_Written task:_ Copy out each of the lines below word for word, leaving the pictures out of your answer.

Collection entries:
━━━━
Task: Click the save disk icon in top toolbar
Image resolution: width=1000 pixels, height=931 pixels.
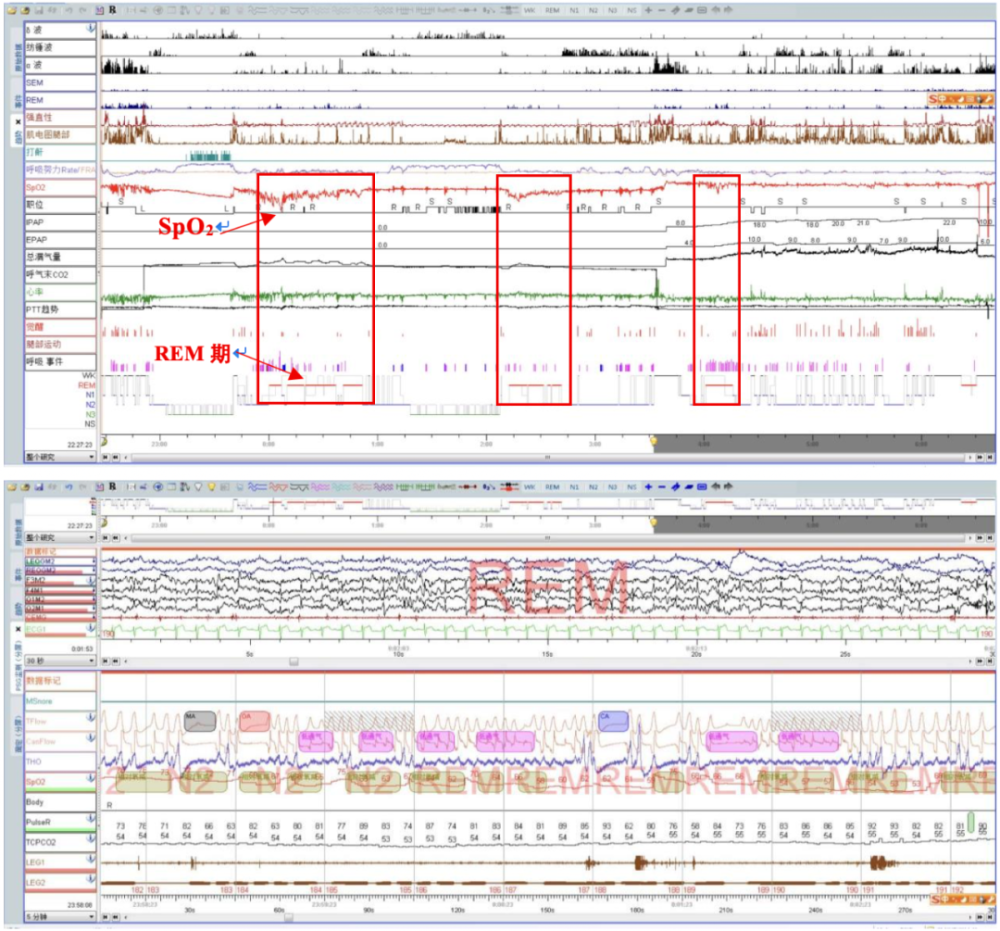Action: [38, 10]
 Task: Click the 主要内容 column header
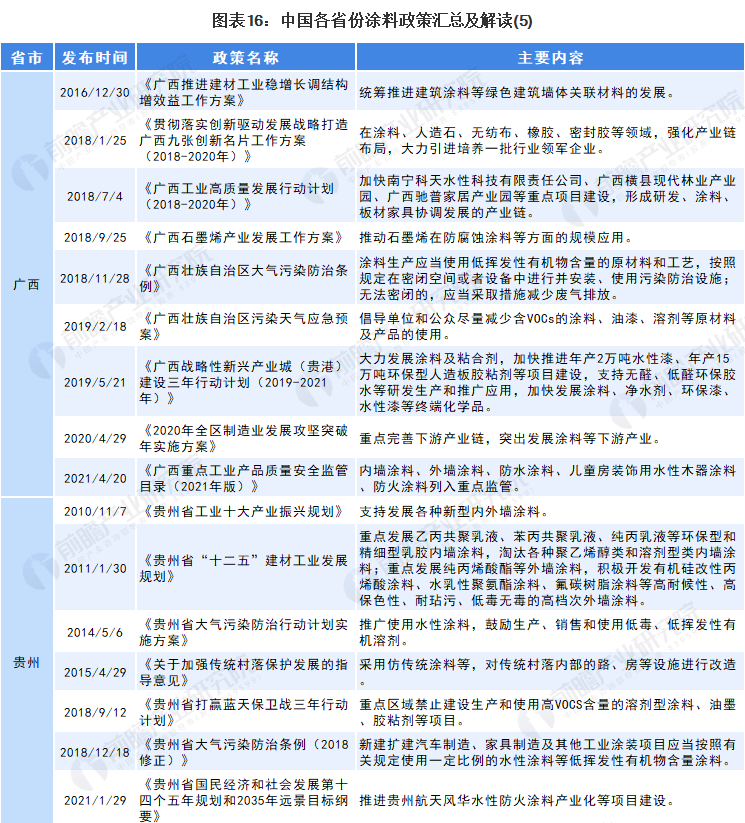tap(550, 57)
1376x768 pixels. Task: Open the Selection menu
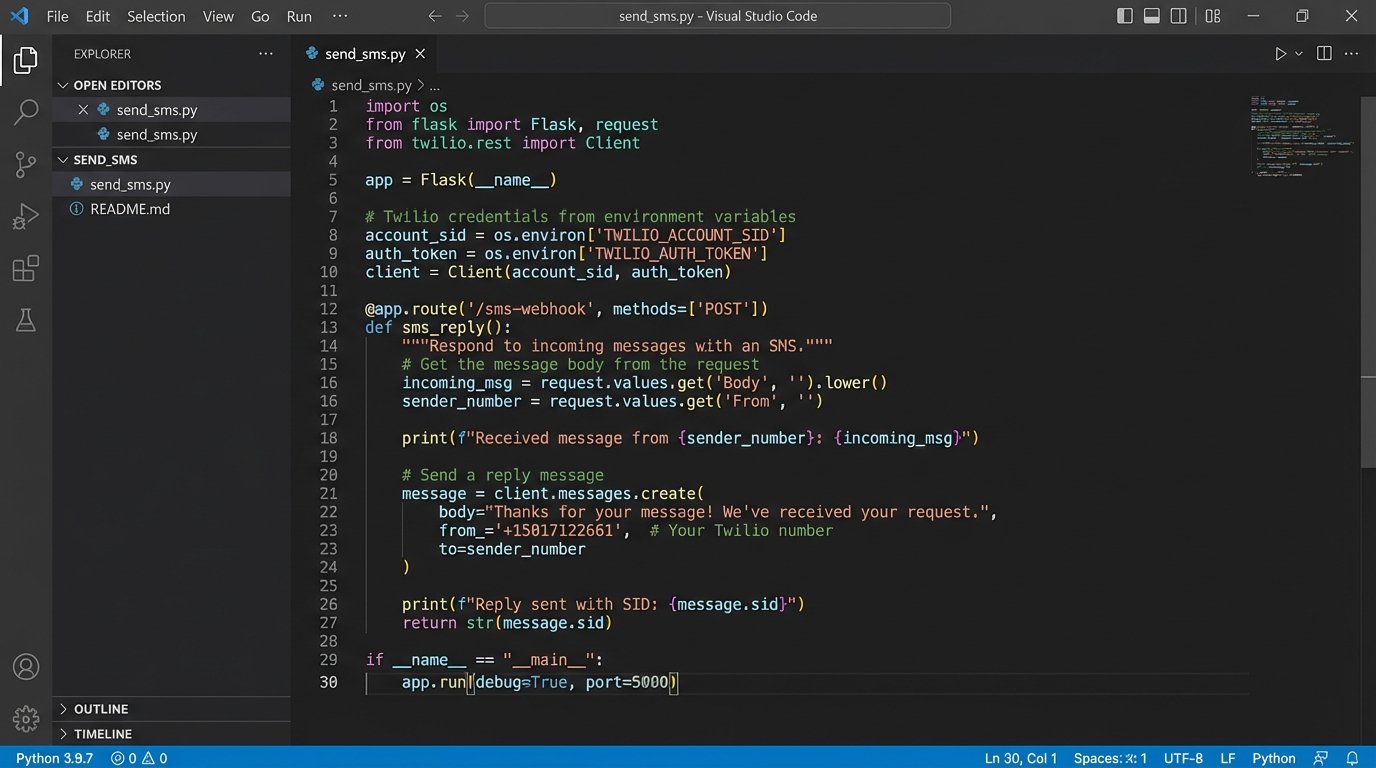coord(156,16)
━━━━
_Solution to this exercise:_
Task: Click the save disk icon in top toolbar
Image resolution: width=1000 pixels, height=931 pixels.
Action: [38, 10]
 Task: Click the 主要内容 column header
tap(550, 57)
1376x768 pixels. Task: Open the Selection menu
coord(156,16)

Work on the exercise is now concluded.